** Problem **
All entries must be set down once more, precisely as given.

** Stored data entries **
^^^^^^^^^^^^^^^^
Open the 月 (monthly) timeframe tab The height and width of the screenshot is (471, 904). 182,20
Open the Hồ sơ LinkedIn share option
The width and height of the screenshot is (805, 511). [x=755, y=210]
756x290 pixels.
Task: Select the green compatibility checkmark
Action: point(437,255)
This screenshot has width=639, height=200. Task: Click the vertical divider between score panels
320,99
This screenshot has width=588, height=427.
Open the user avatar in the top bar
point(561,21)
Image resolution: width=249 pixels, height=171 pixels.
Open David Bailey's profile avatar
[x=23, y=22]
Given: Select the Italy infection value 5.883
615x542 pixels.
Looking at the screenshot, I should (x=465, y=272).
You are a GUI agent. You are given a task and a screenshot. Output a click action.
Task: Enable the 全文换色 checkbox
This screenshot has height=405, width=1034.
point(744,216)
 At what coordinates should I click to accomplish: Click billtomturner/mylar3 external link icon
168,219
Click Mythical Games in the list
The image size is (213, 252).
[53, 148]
^^^^^^^^^^^^^^^^
** Solved problem **
Open the 月 (monthly) timeframe tab The height and width of the screenshot is (471, 904). 182,20
Open the Hồ sơ LinkedIn share option
The width and height of the screenshot is (805, 511). [x=755, y=210]
756x290 pixels.
Task: Select the green compatibility checkmark
Action: point(437,255)
This screenshot has width=639, height=200. Task: Click the vertical divider between score panels
320,99
This screenshot has width=588, height=427.
Open the user avatar in the top bar
point(561,21)
Image resolution: width=249 pixels, height=171 pixels.
Open David Bailey's profile avatar
[x=23, y=22]
Given: Select the Italy infection value 5.883
615x542 pixels.
Looking at the screenshot, I should (x=465, y=272).
You are a GUI agent. You are given a task and a screenshot. Output a click action.
Task: Enable the 全文换色 checkbox
This screenshot has height=405, width=1034.
point(744,216)
 At what coordinates should I click to accomplish: Click billtomturner/mylar3 external link icon
168,219
Click Mythical Games in the list
The image size is (213, 252).
[53, 148]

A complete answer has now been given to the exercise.